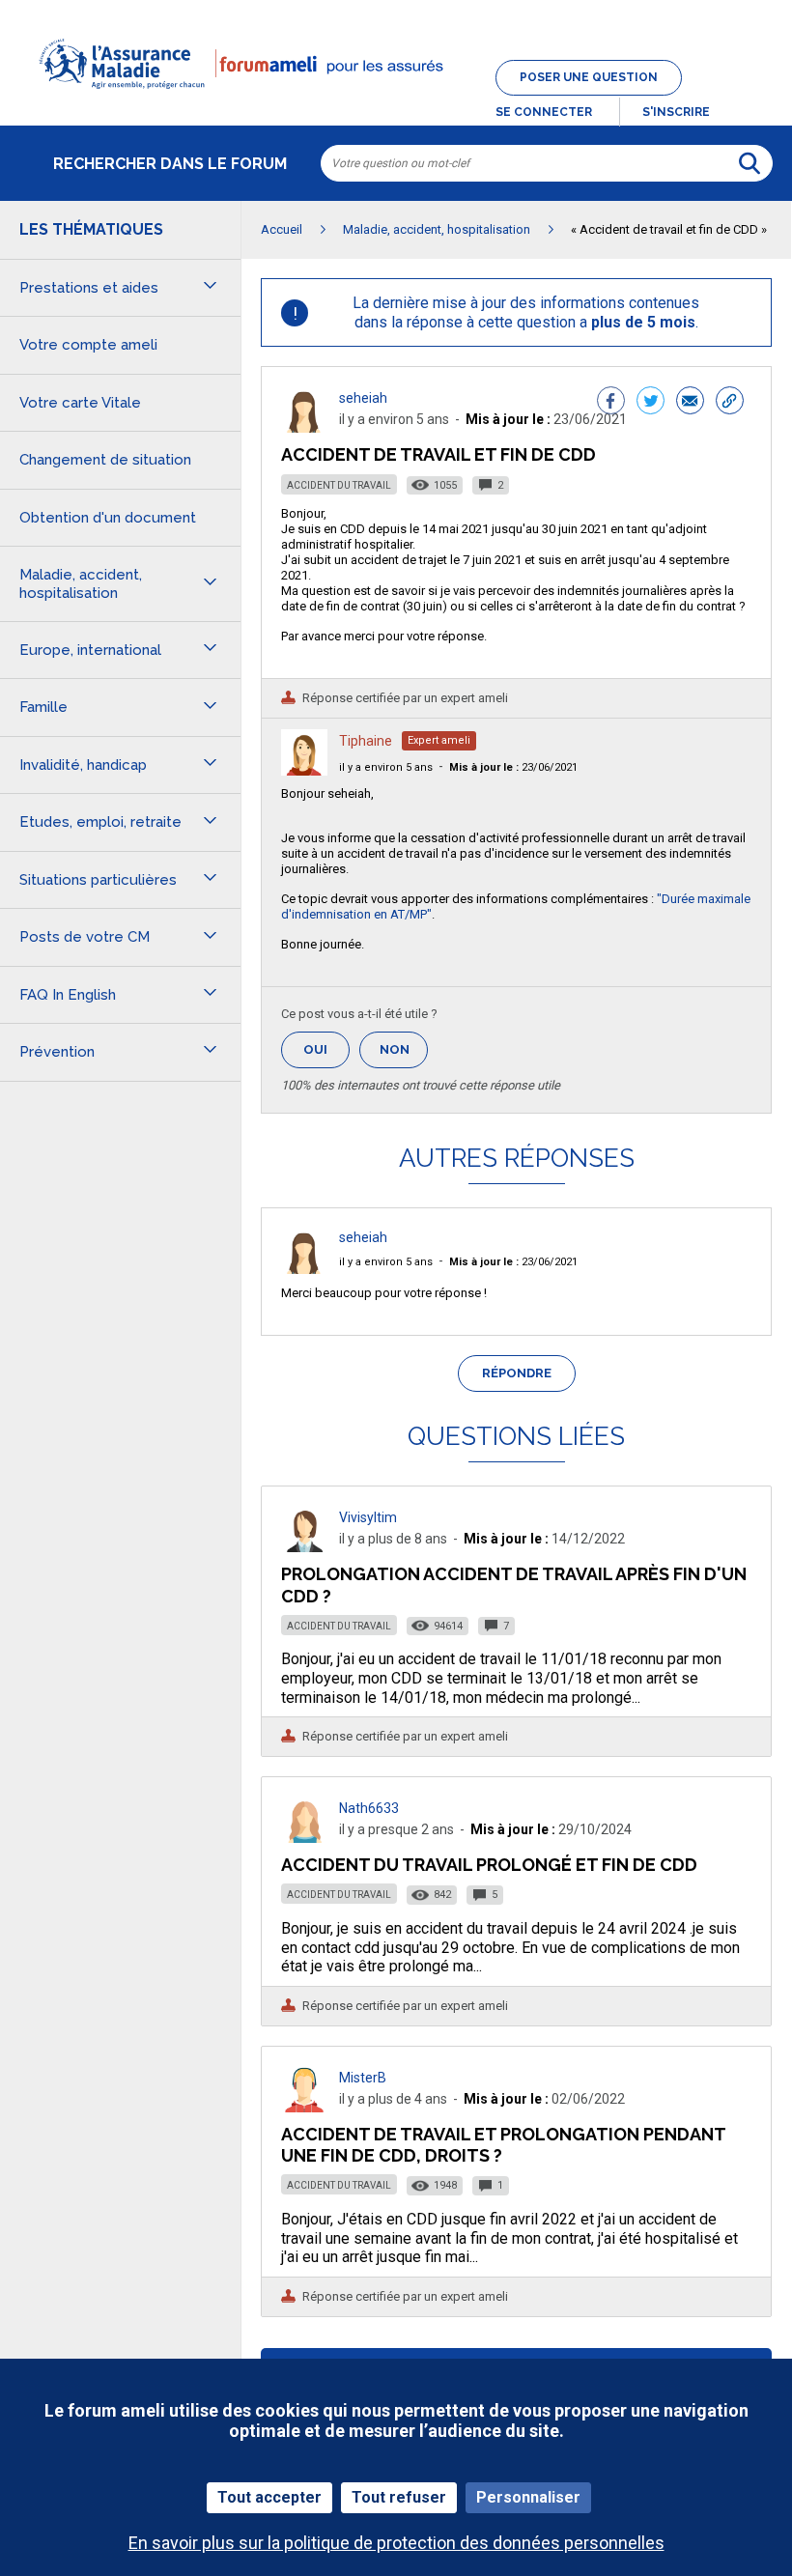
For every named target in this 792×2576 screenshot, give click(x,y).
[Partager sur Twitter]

=-=-=-=-=

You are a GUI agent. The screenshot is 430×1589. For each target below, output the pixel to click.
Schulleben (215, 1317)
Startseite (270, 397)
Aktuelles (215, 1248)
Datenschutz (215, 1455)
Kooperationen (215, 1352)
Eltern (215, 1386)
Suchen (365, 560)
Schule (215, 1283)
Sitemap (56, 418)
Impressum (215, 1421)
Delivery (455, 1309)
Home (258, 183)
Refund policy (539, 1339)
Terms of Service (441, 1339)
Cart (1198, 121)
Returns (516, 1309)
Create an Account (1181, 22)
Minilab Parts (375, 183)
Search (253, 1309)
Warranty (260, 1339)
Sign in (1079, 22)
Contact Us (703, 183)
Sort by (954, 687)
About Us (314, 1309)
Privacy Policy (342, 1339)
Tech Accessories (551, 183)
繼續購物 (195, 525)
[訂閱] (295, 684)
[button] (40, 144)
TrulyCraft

=-=-=-=-=

Wherever a line holds the word "target", copy that line out of the entries above.

For every named target in this 792×2576 screenshot, give click(x,y).
You are a GUI agent. The screenshot is 430×1589. For each target below, output the pixel to click.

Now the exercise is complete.